THE EXERCISE: Convert the lines of the records below into a Markdown table with two columns, Row and Line. Start at the line that has "This screenshot has width=1456, height=819.", stop after the line that has "I will pos(824,88).", number each row, and leave out any blank lines.

THE RECORDS:
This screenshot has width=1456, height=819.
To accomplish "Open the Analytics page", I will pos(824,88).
---
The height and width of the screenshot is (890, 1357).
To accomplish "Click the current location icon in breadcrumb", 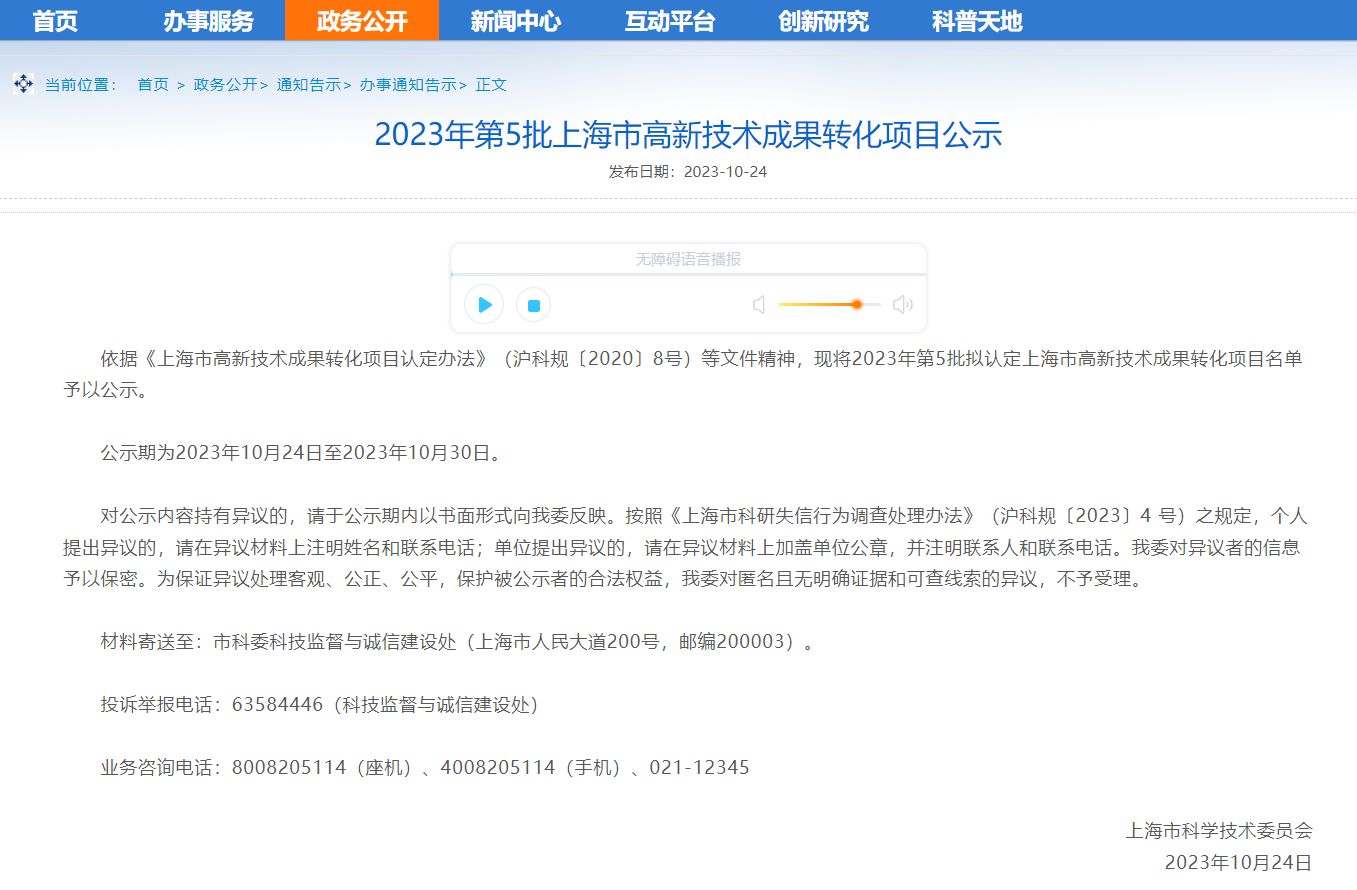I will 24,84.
==
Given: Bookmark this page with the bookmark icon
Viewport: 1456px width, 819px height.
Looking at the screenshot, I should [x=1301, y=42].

TASK RESPONSE:
| Row | Line |
|---|---|
| 1 | This screenshot has width=1456, height=819. |
| 2 | To accomplish "Open the Analytics page", I will pos(824,88). |